12:34 AM. A neighbour visited briefly. Fascinated by the hardware. Asked "how far can you see?" Reminded me of people that ask, "How fast can your car go?" Who cares. I explained it was not so much distance as how faint. I apologised that there was nothing to look at. Between clouds and being configured for imaging. He wandered off. I continued hunting for a second magnitude star, in the software, that was not a double, for the stage 2 collimation... Manuel brought out some sodas. Canada Dry. Thanks! Then went back inside. To get the magnifiers.

12:45. After inserting the 2x and recentering, we started to slowly draw to focus. The image jumped around at the high power. It was so severe in some cases, it would move out of the field. We had to pan while focusing. Quite tricky. Manuel lost the star so we started over.

The image shape changed. The nice pattern of concentric rings deformed, turning into a peanut. Manuel wondered what was going on. I continued to wind the focusing knob. The image, growing smaller and brighter, started to look like The Bat Signal. I explained that we must have been at the end of the focus travel. We were pinching the mirror. Fascinating.

I tried to move the camera and Barlow out, lengthening the light path. I gained a ½" but did not want to go further. Complained that there were not tether points on the camera. But he could mount a ¼-20 bolt... I sent Manuel inside for his extension tube, 2-to-1¼" adapter, and 2" visual back.

I chose Alphecca. Single star. Yes, a variable. But in the 2 to 3 range.

Manny returned with more hardware. He showed me his 2" visual back with a rotating clamping collar. Neat. Never seen that before.

The longer path helped. Without the Barlow, we were about the get to focus with the mirror undisturbed. I could see, briefly, in the bad seeing, a faint diffraction ring around the star's disc. But our efforts to work at higher power, with 2nd mag star, were thwarted.

1:14. The clouds were back. Worse than ever. I suggested we were scuppered.

Manuel surmised that M51 was now to low to be imaged. Indeed.

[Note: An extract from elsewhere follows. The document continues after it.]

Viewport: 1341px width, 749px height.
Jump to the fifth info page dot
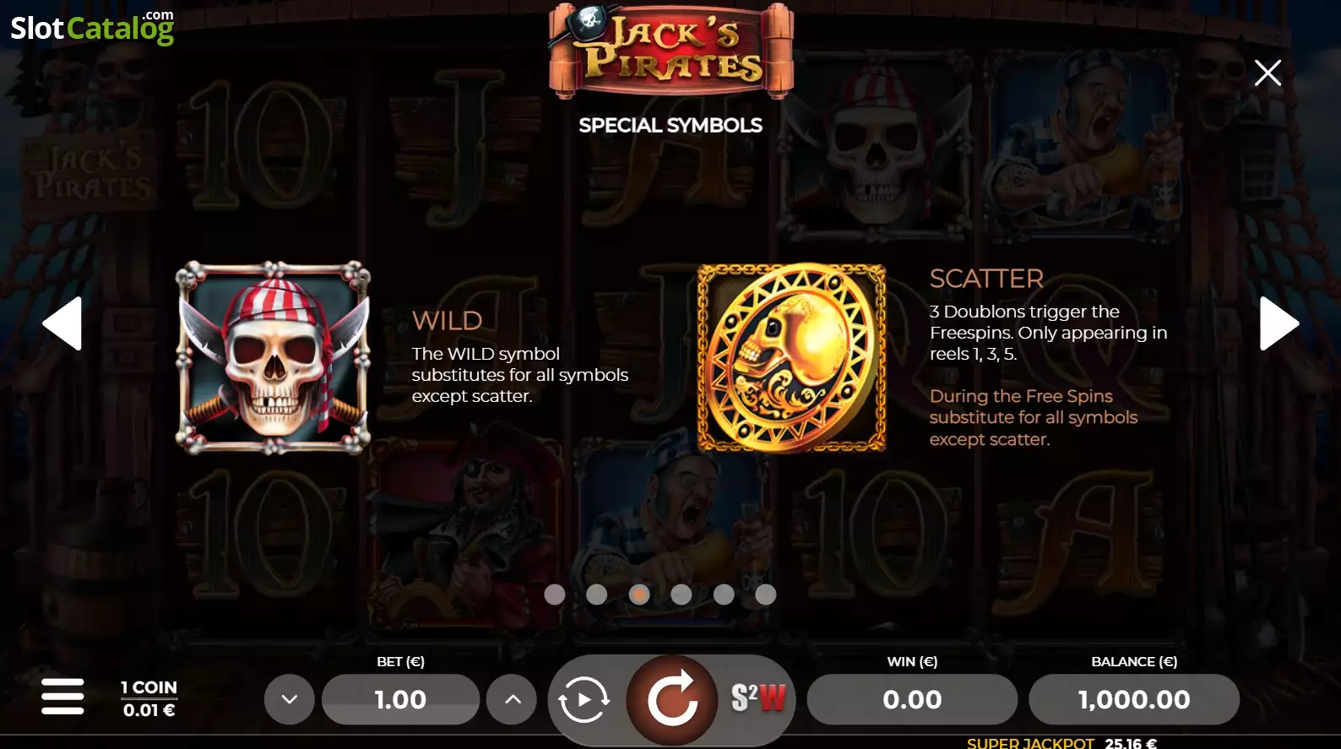point(724,594)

We talked about the light path. I explained out that the path now, with the 2" visual back, extension tube, the adapter, which added about a ¼", and camera, was about the same length as when a mirror and eyepiece was used, also considering that the human eye was a stage in the light path. I suggested that his difficulty the other night was not collimation but that the light path was too short (or long). This is something he needs to adjust for, in the future. I think he found that intriguing.

We talked briefly about the focuser. I think he's not comfortable with it. So not using it. Certainly it will be challenging but I hope he'll master it.

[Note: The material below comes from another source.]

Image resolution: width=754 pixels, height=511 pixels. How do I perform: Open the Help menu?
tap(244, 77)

I thought the highway lighting from the Gardiner was still terrible. Did they actually install shields? If I lived here, I'd still be complaining. There's absolutely no reason why light from the tall standards should fall on buildings beside the road. Wasteful, harmful, annoying.

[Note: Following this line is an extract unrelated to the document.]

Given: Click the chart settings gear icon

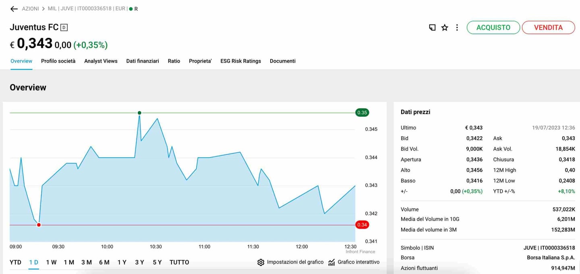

1:33. We started to tear down. I tried to not notice clearing in the north.

I also took the opportunity, while reviewing the collimation process, to emphasise that balance was important. Pluses and minuses. One must not continuously tighten screws. Rather, when something was tightened, something else had to be loosened.

Once again, he man-handled the mount and tripod over the steps and through the door. No incident this time. In short order, we had everything indoors.

Inside I asked for some twist-ties. After I explained what I was after, he returned with one short black tie. Not long enough. I explained that if he found another, he could secure the CLA connectors...

2:08. I was back home. A little frustrated that we hadn't finished a full collimation. I really wanted him to see the entire, full process. That it was more than rough, crude intra- and extra-focus checks. And that the 2nd and 3rd stage checks would require finer or more delicate precision. But, hopefully, he learned a few things, regardless of what we physically accomplished. If lucky, the changes we made will get him up and running again.

In bed, with a pleasant breeze entering the open north window, I amalgamated my notes. Considered, in the cool air, looking at the dark sky through the glass, through the branches, the burnt out bulb.